- WHAT TO WORK ON
In how many lines of the data does the word "Parcisa" appear? Give the number by itself.

[INFORMATION SHOWN Boundary: Start]

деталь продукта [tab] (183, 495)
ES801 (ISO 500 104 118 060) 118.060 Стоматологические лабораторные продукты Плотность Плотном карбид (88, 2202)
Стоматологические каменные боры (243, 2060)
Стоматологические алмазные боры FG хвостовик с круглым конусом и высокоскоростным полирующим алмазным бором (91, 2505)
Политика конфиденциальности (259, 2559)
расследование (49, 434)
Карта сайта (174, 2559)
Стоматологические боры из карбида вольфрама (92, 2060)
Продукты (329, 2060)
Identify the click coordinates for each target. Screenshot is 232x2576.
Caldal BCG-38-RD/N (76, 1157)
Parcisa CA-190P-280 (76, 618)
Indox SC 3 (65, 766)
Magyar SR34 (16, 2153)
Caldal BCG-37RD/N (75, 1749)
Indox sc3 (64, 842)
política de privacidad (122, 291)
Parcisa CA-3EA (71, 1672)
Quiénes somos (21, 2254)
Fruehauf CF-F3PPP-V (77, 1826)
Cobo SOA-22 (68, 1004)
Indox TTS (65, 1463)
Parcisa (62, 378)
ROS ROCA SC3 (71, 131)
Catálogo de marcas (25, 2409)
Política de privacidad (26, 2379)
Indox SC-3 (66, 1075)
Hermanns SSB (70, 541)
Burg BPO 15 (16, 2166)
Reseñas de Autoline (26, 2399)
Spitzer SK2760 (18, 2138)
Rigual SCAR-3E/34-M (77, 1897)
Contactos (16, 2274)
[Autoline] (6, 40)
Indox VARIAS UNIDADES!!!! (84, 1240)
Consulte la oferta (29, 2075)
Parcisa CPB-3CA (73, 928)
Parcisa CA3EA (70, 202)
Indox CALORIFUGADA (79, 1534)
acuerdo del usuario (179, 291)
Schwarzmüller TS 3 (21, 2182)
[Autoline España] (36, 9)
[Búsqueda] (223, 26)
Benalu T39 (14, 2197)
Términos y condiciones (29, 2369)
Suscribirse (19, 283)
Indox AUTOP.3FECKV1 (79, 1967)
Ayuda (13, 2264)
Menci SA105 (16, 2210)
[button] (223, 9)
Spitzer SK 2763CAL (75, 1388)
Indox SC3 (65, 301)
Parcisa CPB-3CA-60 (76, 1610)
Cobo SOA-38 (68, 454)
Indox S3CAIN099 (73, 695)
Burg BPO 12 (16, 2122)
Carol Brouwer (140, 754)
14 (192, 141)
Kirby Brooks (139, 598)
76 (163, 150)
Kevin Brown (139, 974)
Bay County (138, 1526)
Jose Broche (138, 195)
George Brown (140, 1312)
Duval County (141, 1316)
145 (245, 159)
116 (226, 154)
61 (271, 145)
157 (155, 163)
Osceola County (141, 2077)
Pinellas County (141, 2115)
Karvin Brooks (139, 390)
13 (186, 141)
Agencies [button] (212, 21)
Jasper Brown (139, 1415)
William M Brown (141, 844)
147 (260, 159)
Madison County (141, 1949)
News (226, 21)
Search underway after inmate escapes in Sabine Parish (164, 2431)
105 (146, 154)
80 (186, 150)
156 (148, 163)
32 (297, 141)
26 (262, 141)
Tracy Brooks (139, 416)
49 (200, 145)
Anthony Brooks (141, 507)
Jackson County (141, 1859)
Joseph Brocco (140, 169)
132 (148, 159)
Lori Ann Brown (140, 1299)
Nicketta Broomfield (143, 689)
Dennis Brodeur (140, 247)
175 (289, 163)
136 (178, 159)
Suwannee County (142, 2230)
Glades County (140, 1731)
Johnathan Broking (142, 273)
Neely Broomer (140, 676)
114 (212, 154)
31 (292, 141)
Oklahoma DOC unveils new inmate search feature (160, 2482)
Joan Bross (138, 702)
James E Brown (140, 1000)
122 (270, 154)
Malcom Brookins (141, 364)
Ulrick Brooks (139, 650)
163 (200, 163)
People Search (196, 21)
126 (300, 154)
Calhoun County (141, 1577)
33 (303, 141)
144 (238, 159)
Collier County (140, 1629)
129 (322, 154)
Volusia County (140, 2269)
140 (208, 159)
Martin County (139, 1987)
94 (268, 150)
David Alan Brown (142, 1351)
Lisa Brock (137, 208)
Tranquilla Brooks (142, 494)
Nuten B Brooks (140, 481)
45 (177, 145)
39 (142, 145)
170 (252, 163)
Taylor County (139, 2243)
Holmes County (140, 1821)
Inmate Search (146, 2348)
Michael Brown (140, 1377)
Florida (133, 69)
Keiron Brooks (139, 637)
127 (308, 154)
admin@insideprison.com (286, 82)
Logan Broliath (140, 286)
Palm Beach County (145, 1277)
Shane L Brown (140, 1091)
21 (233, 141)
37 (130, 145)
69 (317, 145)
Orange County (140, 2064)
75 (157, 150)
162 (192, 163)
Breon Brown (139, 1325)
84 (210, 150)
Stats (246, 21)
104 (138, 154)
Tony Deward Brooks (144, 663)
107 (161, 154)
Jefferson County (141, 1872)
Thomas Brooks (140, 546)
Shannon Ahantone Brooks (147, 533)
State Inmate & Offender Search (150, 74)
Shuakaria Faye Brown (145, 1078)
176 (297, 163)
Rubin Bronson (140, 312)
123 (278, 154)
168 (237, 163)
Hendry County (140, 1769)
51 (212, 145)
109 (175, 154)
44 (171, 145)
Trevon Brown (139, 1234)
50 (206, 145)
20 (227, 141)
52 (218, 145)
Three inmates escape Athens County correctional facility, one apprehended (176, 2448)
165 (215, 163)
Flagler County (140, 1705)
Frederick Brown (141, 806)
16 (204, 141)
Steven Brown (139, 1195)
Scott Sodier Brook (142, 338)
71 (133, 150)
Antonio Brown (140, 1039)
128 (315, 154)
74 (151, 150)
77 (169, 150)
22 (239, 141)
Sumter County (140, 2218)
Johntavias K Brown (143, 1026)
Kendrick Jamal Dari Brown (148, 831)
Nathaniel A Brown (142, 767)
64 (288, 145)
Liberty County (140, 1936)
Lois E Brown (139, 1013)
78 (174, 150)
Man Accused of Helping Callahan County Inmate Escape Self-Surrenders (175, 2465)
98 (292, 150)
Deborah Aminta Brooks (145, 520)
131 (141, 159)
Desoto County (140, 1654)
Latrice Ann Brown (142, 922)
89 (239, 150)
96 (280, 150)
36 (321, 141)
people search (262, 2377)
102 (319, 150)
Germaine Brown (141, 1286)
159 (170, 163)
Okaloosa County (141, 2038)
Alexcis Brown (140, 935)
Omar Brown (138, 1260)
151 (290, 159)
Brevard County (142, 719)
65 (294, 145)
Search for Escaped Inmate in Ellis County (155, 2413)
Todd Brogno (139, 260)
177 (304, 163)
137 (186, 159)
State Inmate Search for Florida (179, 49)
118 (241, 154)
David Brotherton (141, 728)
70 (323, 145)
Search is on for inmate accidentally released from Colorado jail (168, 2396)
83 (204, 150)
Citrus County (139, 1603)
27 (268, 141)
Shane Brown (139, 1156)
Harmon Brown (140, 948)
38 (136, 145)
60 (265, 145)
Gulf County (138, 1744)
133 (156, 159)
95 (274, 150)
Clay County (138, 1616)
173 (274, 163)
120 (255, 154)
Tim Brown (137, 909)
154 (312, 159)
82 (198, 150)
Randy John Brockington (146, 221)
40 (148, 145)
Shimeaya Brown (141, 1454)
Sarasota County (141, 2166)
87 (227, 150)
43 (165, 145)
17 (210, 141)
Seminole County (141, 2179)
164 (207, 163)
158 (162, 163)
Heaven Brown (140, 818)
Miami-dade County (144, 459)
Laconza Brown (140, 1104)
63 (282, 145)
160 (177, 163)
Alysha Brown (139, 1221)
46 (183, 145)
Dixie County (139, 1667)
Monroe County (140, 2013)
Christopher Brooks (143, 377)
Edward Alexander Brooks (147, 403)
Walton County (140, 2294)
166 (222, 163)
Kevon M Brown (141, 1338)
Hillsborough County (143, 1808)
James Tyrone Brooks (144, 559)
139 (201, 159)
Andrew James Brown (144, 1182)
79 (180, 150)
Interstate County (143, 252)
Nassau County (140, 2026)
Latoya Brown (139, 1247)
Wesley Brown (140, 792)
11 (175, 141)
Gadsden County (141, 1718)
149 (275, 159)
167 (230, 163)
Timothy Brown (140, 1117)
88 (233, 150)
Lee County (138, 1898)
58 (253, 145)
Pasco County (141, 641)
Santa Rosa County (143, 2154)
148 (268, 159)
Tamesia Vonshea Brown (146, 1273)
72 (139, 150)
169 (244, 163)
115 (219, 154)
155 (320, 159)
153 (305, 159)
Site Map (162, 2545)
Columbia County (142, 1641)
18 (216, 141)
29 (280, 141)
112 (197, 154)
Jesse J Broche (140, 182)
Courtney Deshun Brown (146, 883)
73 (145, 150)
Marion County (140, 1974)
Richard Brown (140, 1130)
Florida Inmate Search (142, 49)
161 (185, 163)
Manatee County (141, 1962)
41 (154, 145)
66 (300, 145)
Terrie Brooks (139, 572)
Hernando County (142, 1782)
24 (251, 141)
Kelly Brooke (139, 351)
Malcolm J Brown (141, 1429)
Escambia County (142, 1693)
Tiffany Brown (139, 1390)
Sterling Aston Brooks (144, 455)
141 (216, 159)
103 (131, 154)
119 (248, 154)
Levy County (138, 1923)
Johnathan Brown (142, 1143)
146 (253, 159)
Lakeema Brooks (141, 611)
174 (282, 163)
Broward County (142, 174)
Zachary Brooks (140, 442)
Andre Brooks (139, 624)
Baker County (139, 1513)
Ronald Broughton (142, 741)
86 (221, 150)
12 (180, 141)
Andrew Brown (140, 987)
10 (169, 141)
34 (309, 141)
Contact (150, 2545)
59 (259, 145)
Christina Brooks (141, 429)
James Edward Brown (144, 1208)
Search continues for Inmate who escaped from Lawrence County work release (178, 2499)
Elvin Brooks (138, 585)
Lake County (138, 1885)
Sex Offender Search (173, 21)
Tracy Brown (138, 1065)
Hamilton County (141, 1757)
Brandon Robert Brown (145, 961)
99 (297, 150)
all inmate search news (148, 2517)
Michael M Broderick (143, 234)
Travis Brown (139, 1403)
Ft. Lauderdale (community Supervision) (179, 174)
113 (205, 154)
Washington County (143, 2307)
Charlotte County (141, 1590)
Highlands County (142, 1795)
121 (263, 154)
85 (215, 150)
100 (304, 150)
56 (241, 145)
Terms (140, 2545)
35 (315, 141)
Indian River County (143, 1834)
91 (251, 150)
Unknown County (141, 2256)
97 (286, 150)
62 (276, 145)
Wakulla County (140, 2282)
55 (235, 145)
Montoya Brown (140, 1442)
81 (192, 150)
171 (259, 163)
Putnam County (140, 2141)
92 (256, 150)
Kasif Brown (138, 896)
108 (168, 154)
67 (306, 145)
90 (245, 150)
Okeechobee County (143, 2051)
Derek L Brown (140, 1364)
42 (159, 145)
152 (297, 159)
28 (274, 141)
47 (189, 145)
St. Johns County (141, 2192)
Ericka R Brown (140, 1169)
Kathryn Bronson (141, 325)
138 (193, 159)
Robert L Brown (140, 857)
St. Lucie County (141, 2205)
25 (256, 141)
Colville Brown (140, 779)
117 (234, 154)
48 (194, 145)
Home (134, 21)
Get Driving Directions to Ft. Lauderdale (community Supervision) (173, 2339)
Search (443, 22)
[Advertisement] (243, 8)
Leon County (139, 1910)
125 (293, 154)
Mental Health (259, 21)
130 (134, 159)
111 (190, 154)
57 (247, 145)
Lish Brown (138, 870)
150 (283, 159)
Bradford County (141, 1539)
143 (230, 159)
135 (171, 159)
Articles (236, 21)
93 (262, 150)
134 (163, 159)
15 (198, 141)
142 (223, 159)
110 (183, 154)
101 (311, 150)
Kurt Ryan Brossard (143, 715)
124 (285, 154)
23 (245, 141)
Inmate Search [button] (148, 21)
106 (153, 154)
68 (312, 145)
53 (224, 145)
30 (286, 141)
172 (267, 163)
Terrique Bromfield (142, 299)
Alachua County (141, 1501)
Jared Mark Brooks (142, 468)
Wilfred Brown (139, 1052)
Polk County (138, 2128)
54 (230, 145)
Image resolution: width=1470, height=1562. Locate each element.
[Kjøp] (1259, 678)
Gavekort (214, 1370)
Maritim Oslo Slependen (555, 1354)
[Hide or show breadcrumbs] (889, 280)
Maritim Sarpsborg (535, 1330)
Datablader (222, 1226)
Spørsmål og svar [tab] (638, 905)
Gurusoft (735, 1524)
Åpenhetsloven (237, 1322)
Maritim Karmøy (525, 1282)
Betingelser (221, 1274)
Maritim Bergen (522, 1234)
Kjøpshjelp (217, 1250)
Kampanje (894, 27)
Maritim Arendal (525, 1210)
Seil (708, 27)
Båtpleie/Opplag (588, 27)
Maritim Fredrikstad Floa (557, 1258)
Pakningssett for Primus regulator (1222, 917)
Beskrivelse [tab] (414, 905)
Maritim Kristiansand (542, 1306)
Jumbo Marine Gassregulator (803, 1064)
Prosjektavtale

[INFORMATION SHOWN Boundary: End]

- ANSWER TO THE PROBLEM
6